Web草思
駅前の空はだれのものか 小林信也
第3回 市民と市長のタウンミーティング
 邑上守正・武蔵野市長が、本宿コミュニティセンターに集まった100名近い地域住民の前に立って、様々な質問に答えている。
 吉祥寺東町・法政一高跡地に長谷工コーポレーションが高さ30メートルを超えるマンションを計画し、住民は「15メートルが限度」と反対している。感情を高ぶらせ、対決姿勢で発言する住民の意見を、邑上市長はしっかりと聞き、やわらかな語り口で回答する。

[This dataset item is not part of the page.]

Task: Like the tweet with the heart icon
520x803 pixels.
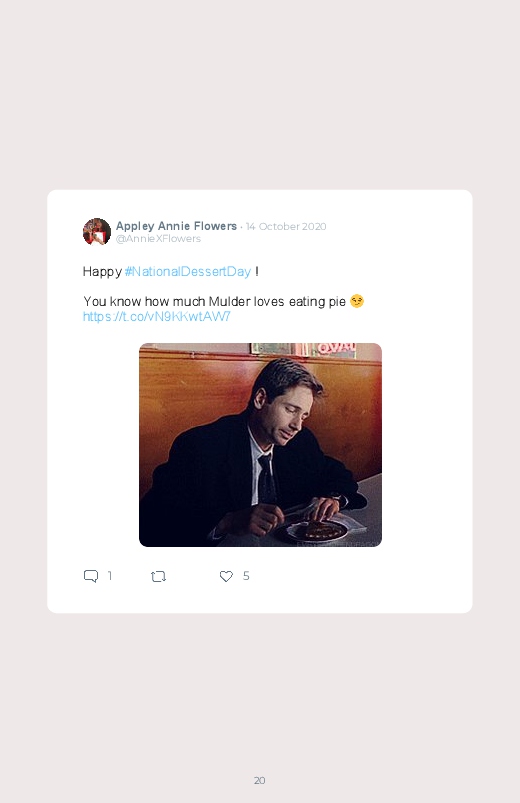Action: click(226, 576)
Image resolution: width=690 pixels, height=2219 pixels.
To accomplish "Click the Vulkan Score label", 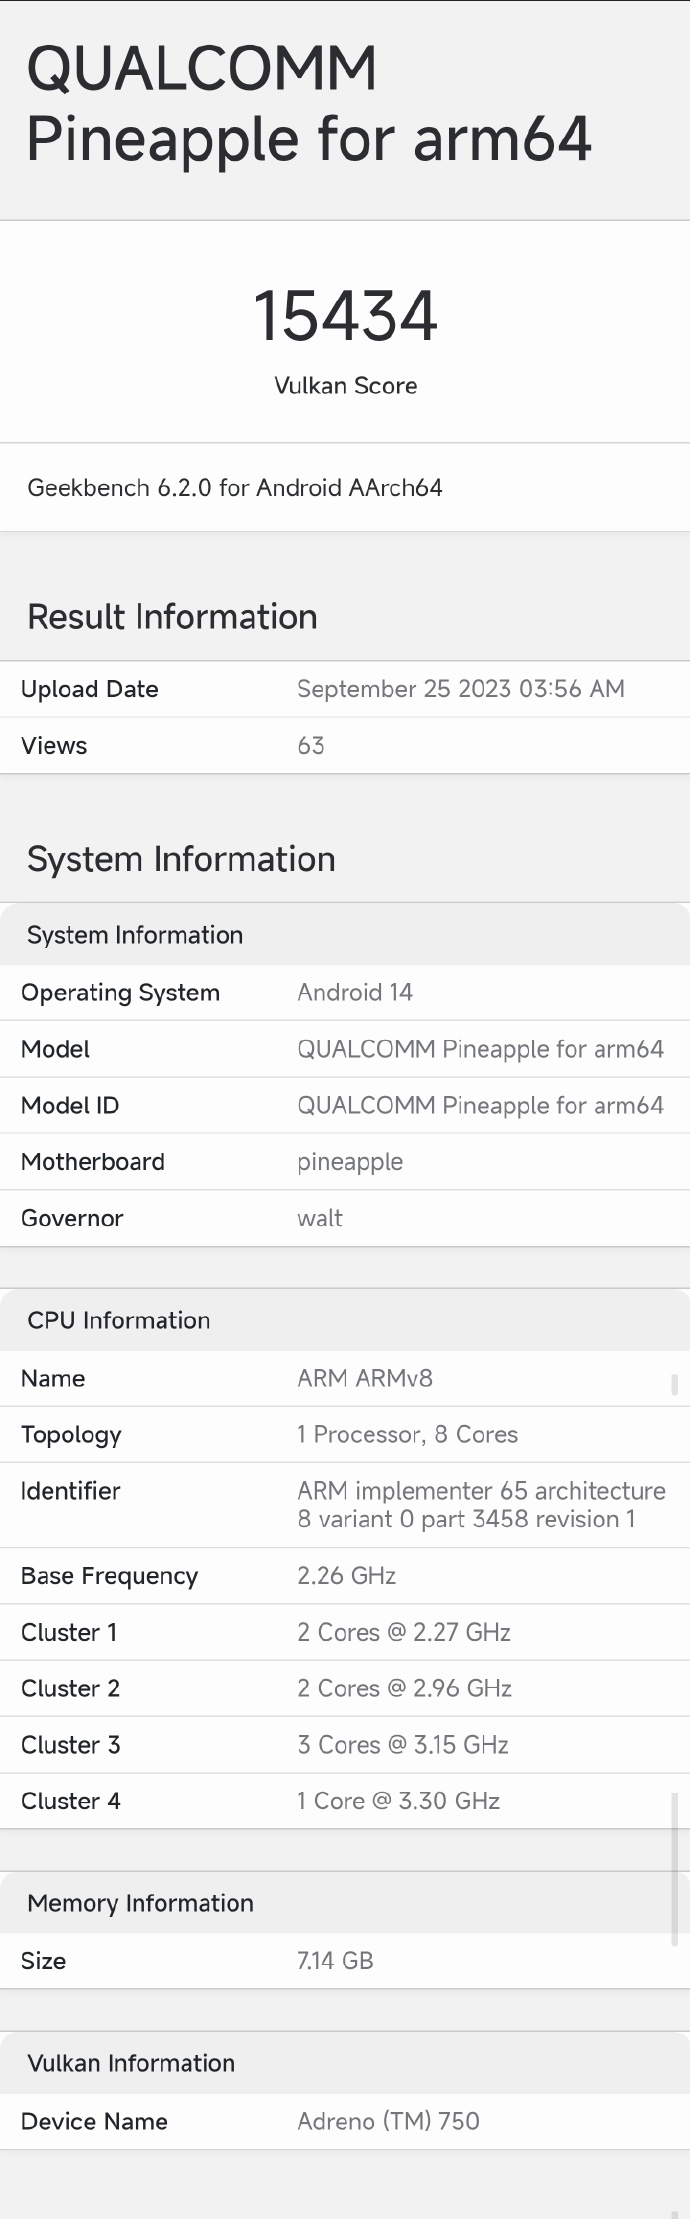I will (x=345, y=386).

 「長谷工に対し、住民側の希望をくみ取るよう理解を求めるのも私の役目でございます。地域の皆さんの要望と長谷工のせめぎ合いの中で、いろいろ工夫して市の案を作ってまいりました。高さ15 メートル程度の建物が多い町並みの中で、25ないし34メートルの建物は非常に目立つことは理解できますが、周辺から見て最大限環境を守る形の中で、どのような工夫ができるか。なるべく周辺の街並みとの連続感を持たせる観点から、都市計画道路計画線から20メートルの範囲と南北を走る法政通りから10メートルの範囲は、高さを15メートルに制限する。ただし、15メートル制限の内側の部分は高さ25メートル以下としております。この地区に高さ25メートルの建物がふさわしいかと言われると厳しい部分はございますが、全面的に高さ25メートルはふさわしくないと思っております」
 過去に政治の経験がない邑上市長は、政治家にありがちな強引さや慇懃無礼さは感じさせない。反面、双方にバランスを取って穏便に解決しようとする姿勢が、住民たちを苛立たせている。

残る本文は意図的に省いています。